On January 19th, Apple is all set to introduce something that would revolutionize the entire textbook industry which according to Steve Jobs is a $8 billion industry. So who should be heading the initiative? It is rumored that iWork head Roger Rosner, vice president for productivity applications will be at the helm of his remarkable project. Roger at the moment is incharge of the iWork development suite and he would also be heading the upcoming new textbook work by Apple.
As pointed out by Wired, at one point Steve believed that educational issues cannot be solved by technology as there are political barriers involved. In a dinner with Rupert Murdoch, this is what Jobs said –
Most of the dinner conversation was about education. Murdoch had just hired Joel Klein, the former chancellor of the New York City Department of Education, to start a digital curriculum division. Murdoch recalled that Jobs was somewhat dismissive of the idea that technology could transform education. But Jobs agreed with Murdoch that the paper textbook business would be blown away by digital learning materials.

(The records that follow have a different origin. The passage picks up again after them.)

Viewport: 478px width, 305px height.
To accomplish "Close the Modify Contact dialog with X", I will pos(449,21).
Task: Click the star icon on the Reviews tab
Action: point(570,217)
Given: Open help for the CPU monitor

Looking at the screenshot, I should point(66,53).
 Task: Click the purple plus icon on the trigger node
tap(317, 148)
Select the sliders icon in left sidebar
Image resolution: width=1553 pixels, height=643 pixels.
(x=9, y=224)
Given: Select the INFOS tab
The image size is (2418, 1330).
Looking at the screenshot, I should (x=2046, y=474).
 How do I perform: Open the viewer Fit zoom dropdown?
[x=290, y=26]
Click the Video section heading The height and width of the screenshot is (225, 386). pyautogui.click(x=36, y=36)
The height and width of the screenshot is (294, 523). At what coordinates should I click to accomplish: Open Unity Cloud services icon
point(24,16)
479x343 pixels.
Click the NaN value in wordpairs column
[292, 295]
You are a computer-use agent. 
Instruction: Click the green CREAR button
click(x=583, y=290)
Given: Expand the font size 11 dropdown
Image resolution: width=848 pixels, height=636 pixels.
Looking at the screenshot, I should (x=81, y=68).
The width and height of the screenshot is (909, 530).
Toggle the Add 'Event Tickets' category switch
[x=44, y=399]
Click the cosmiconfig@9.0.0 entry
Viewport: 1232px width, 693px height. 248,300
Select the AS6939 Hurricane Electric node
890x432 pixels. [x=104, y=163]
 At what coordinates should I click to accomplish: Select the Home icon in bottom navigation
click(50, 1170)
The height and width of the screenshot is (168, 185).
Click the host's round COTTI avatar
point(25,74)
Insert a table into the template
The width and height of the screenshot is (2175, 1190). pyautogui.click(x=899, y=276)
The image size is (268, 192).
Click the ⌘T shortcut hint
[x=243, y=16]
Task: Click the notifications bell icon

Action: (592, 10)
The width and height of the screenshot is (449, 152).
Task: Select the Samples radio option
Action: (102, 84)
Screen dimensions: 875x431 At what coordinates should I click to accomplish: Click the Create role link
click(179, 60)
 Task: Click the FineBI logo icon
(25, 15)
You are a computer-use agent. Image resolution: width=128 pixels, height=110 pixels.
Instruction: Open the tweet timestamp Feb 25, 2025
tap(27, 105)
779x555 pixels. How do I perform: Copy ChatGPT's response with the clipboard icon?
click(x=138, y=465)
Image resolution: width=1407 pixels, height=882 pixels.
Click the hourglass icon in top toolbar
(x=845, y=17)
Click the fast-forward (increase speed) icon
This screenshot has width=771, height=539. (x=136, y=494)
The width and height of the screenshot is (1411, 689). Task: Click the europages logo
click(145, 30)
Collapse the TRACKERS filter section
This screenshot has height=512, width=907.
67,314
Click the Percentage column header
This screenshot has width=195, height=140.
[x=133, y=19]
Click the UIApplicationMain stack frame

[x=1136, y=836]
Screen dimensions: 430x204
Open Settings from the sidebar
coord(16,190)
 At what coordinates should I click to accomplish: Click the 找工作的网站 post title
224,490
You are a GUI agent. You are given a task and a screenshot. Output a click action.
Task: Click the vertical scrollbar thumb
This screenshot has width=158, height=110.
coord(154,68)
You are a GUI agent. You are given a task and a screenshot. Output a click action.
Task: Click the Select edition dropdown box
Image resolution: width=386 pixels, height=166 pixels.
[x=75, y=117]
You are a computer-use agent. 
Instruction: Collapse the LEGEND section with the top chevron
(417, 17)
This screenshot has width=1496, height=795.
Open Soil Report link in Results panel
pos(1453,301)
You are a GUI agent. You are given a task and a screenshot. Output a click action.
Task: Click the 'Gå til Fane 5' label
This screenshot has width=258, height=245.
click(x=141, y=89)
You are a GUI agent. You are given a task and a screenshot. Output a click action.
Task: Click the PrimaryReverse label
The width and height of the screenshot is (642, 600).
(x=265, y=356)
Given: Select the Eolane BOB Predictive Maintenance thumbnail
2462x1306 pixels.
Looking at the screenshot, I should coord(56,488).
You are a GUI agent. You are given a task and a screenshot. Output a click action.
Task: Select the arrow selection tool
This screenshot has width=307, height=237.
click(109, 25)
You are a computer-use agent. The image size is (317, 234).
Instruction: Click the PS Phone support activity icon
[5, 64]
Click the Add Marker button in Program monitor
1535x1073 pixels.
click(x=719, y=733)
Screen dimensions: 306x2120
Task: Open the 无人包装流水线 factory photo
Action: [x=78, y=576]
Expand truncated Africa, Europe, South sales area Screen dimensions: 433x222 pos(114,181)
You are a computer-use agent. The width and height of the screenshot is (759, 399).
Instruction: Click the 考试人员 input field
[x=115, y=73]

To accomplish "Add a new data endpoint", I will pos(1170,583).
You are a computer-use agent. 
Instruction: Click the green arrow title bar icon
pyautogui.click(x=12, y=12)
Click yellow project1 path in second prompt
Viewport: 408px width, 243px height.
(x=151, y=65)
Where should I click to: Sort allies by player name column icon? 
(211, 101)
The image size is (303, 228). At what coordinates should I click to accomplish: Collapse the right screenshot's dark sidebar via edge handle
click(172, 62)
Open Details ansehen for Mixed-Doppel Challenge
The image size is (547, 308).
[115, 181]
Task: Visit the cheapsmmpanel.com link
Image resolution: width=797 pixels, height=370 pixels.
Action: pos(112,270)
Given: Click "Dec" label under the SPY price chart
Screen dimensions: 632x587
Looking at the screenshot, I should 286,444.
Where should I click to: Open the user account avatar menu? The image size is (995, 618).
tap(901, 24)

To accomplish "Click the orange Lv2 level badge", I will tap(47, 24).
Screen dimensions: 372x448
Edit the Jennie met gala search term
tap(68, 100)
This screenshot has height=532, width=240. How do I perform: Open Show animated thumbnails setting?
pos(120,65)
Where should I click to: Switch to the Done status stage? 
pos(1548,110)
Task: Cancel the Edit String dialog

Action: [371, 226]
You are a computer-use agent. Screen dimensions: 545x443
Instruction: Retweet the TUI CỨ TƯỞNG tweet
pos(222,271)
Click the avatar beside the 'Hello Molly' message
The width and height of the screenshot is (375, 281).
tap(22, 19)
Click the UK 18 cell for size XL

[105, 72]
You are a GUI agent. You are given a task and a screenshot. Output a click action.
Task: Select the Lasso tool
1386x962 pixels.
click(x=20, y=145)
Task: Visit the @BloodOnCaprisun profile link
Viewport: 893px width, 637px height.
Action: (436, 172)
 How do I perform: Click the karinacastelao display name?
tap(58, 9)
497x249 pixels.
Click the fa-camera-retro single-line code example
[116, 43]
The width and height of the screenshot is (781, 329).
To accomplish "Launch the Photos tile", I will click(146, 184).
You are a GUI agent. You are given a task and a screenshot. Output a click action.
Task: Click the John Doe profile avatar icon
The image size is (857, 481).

In fact, Jobs had his sights set on textbooks as the next business he wanted to transform. He believed it was an $8 billion a year industry ripe for digital destruction. He was also struck by the fact that many schools, for security reasons, don’t have lockers, so kids have to lug a heavy backpack around. “The iPad would solve that,” he said. His idea was to hire great textbook writers to create digital versions, and make them a feature of the iPad. In addition, he held meetings with the major publishers, such as Pearson Education, about partnering with Apple. “The process by which states certify textbooks is corrupt,” he said. “But if we can make the textbooks free, and they come with the iPad, then they don’t have to be certified. The crappy economy at the state level will last for a decade, and we can give them an opportunity to circumvent that whole process and save money.”